YOUR TASK:
Repeat the entries that follow verbatim, without any of their pictures.

Stored data entries:
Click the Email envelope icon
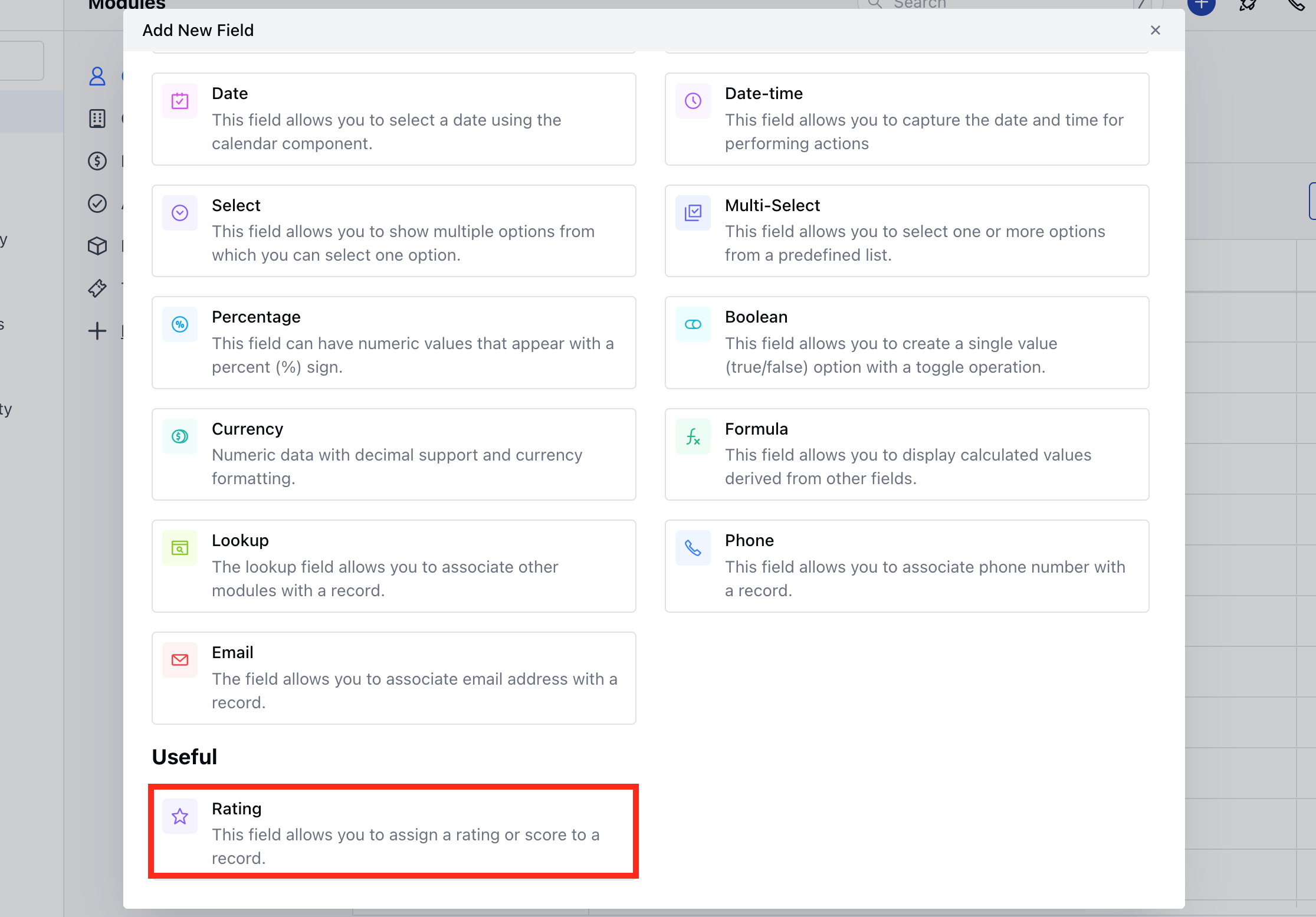Viewport: 1316px width, 917px height. coord(180,660)
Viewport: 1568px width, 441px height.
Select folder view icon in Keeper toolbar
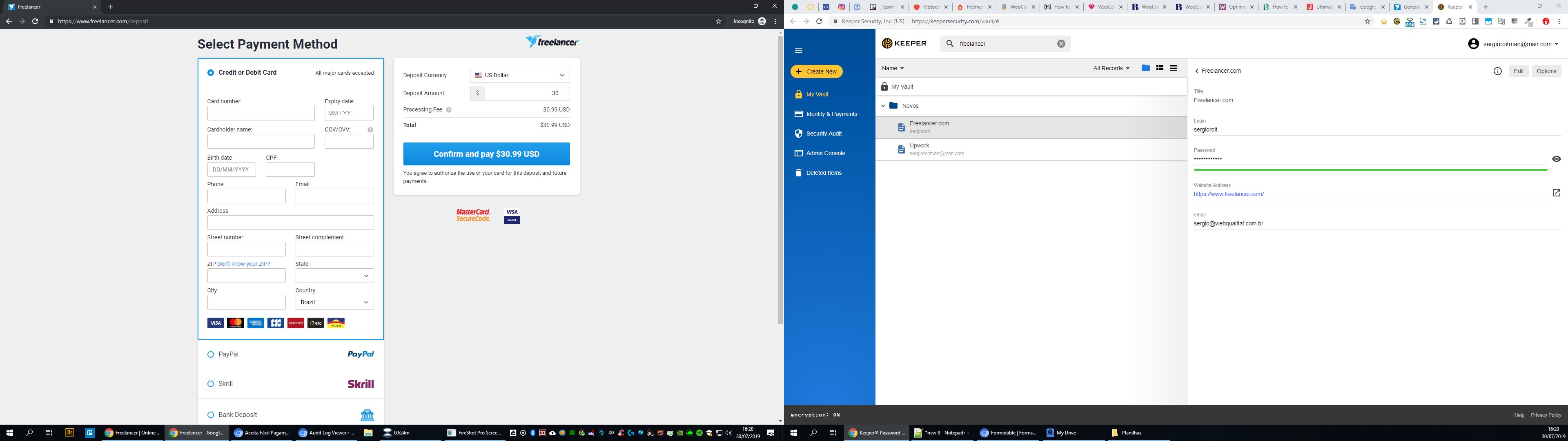(1145, 68)
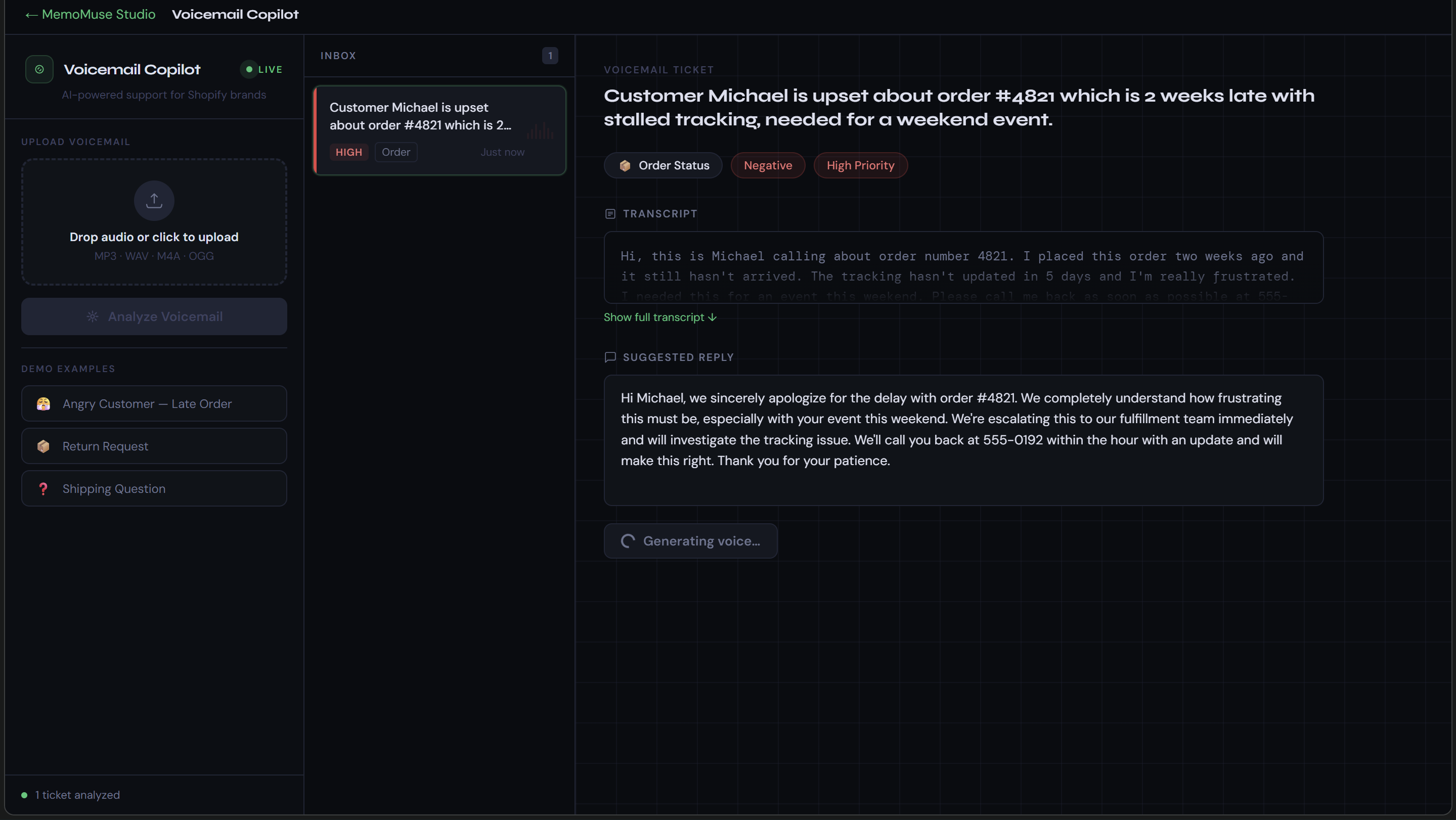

RESPONSE TO THIS EXERCISE:
Click the Email envelope icon
Viewport: 1316px width, 917px height. coord(180,660)
Viewport: 1568px width, 441px height.
Select folder view icon in Keeper toolbar
(1145, 68)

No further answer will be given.